Jean-Bernard Le Boucher
Non, nous échangeons régulièrement, entre marin et sponsor, sur certaines options pour finalement prendre des décisions collectivement. Nous voulions être prêts pour communiquer de façon adéquate en ayant tous les éléments en main. Il est important de rappeler le contexte. François (Gabart) est issu de notre filière de détection et d’accompagnement en course au large, le programme Skipper Macif (dont François Gabart a été lauréat en 2010, ndlr). Nous ne sommes pas dans une logique pure de sponsoring sportif. Un lien très fort nous unit depuis maintenant dix ans. Le groupe Macif a établi une relation de confiance dans la durée avec François. Il n’est pas question d’imposer une participation à une course sans en mesurer les risques. En tant qu’assureur responsable, lorsqu’une difficulté comme celle-ci se présente, nous réfléchissons ensemble afin de trouver la meilleure solution possible. En toute transparence, nous avons tenu à organiser cette conférence de presse pour expliquer la situation. L’engagement du groupe Macif (jusqu’en 2024, ndlr) n’est nullement remis en question. Cette prise de parole contribue, je pense, à mettre en avant les valeurs du groupe, et notamment la bienveillance vis-à-vis du sportif.

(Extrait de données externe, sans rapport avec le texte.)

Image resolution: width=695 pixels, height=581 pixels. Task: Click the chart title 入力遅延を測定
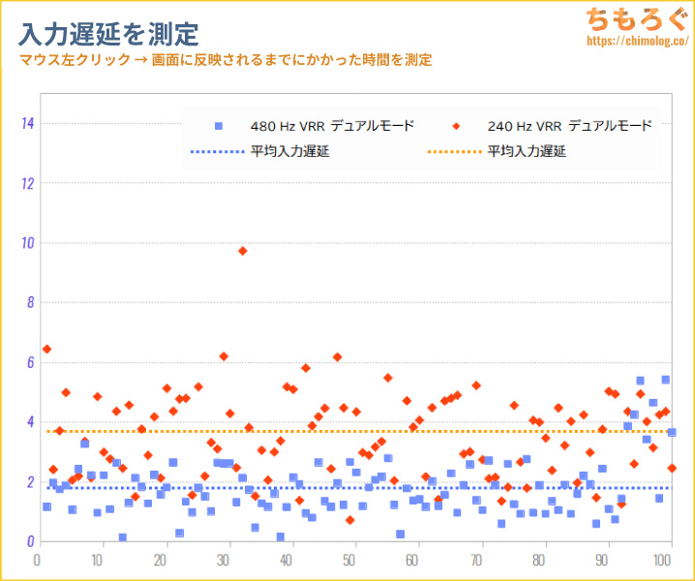pyautogui.click(x=108, y=35)
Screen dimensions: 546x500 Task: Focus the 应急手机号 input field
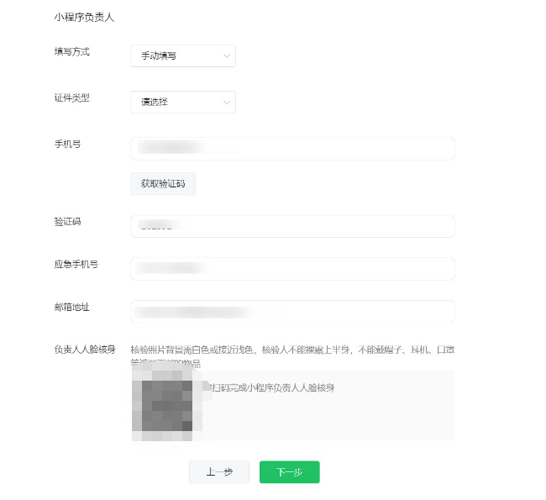pyautogui.click(x=292, y=269)
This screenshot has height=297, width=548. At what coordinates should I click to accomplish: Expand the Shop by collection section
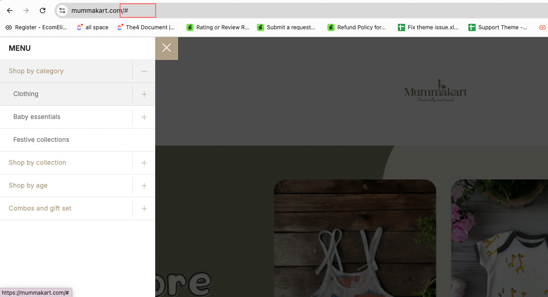point(144,163)

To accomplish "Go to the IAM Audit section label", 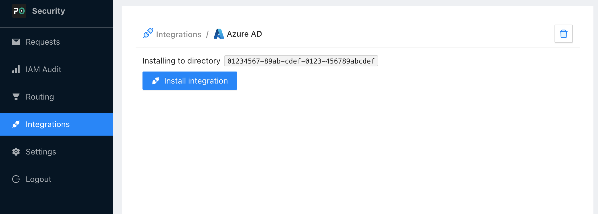I will pos(43,69).
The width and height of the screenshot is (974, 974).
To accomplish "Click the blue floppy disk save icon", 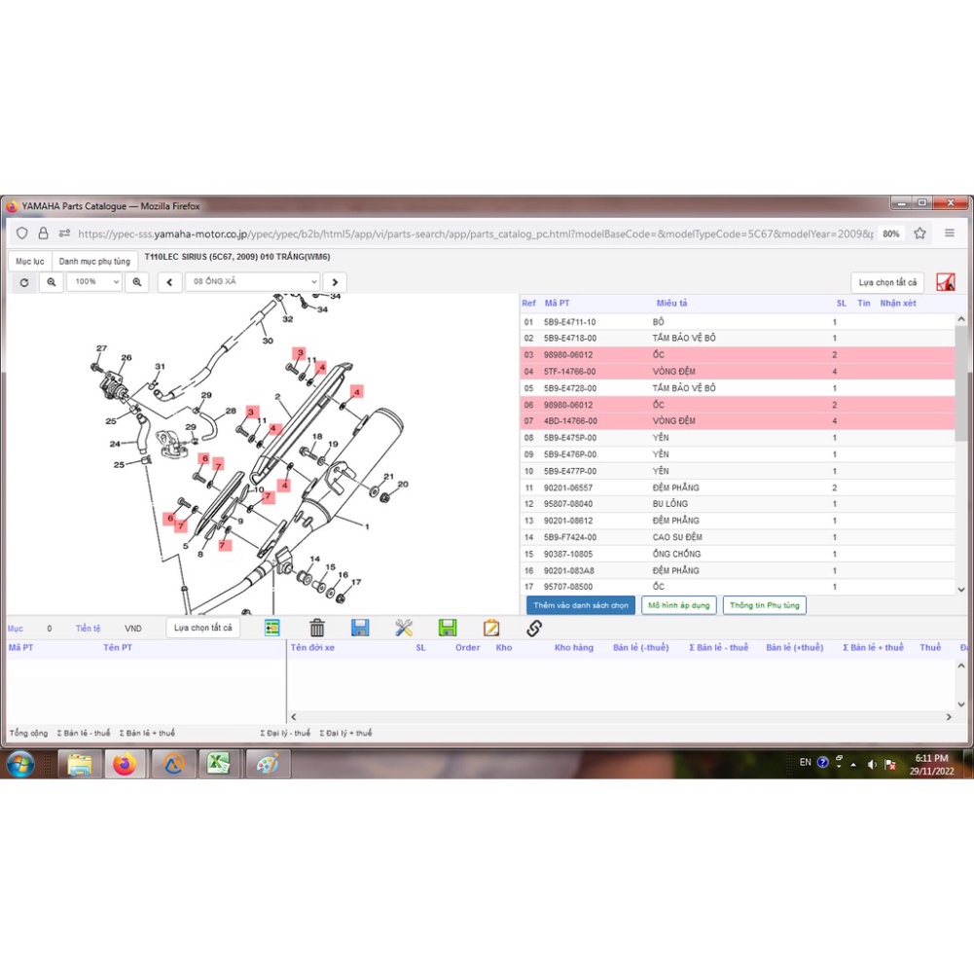I will click(360, 629).
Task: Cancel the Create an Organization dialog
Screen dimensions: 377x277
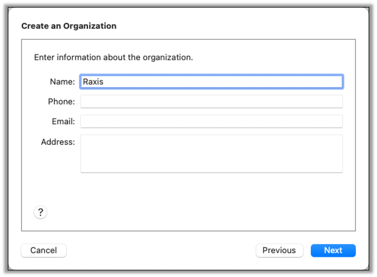Action: pos(43,250)
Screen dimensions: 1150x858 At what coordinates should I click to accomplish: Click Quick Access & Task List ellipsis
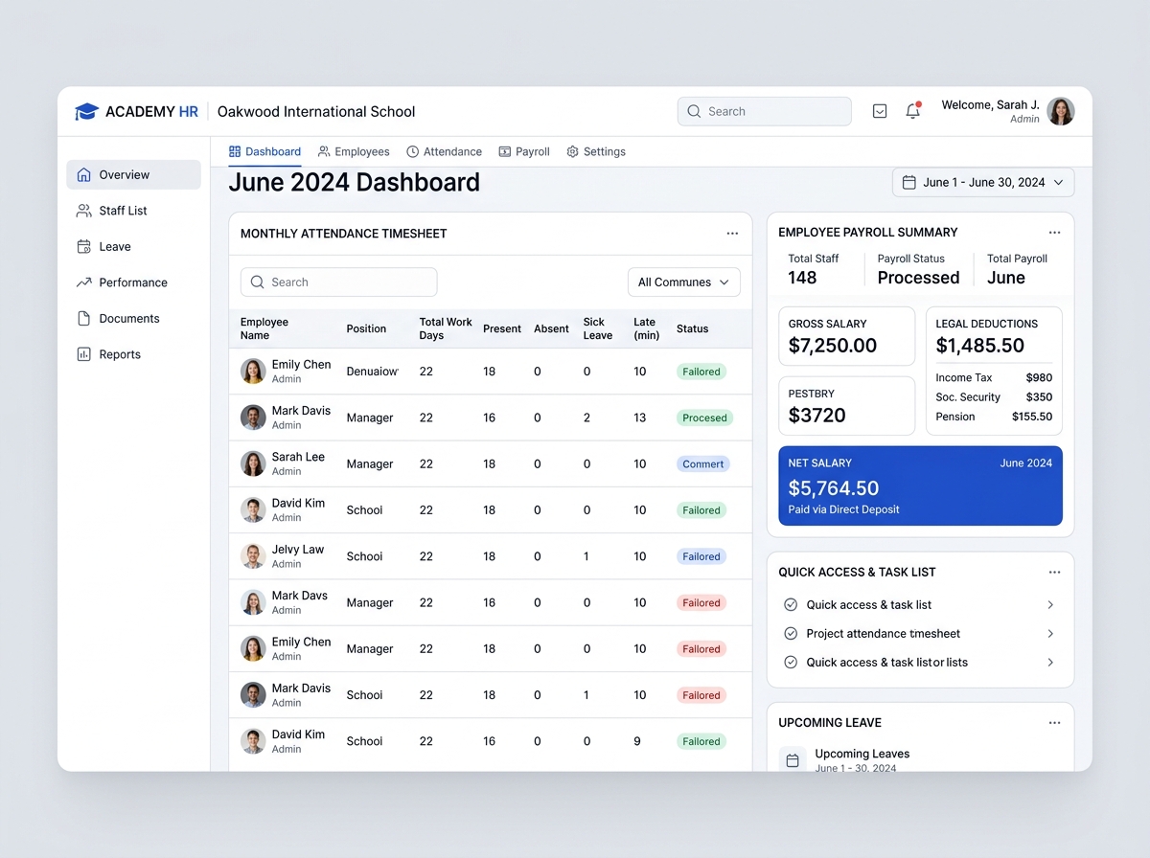(x=1054, y=573)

Comme avez-vous appris la décision ?
Après la Brest Atlantiques, qui a été une course éprouvante disputée dans des conditions difficiles avec de la casse sur le bateau, François, et c’est logique, était fatigué. Nous nous sommes revus mi-janvier après une période de récupération. Il a exprimé ressentir une fatigue profonde. Elle s’est accumulée après une série hors-norme d’exploits sportifs depuis 2010. Lorsqu’il nous a fait part de ses doutes sur son état de forme pour le départ de The Transat, le 10 mai prochain, nous avons évalué la situation. Il est risqué de laisser un marin prendre le départ d’une course s’il pense ne pas être à 100% de sa forme. D’autre part, la Macif est engagée sur une stratégie de communication au travers de son programme de courses. Nous avons donc convenu que le bateau devait prendre le départ. La solution de le remplacer sur cette course nous est apparue comme la plus efficace.

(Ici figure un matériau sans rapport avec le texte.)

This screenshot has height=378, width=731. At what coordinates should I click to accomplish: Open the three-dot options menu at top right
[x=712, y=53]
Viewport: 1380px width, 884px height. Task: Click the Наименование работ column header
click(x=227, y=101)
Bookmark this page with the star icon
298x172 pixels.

Pourquoi avoir choisi Pascal Bidégorry ?
Dès lors que la décision de remplacer François a été prise, le choix de Pascal Bidégorry s’est rapidement imposé. Il a l’expérience pour la navigation en solitaire sur ce type de bateau. Et il a la connaissance du trimaran Macif pour avoir participé à sa mise au point en 2015. Il a aussi participé à la première course du bateau (sur la Transat Jacques Vabre 2015 en double avec François Gabart, ndlr). Enfin, il est disponible pour participer à The Transat. Il aura donc fait la première course du bateau et la dernière puisque le trimaran sera mis en vente après The Transat.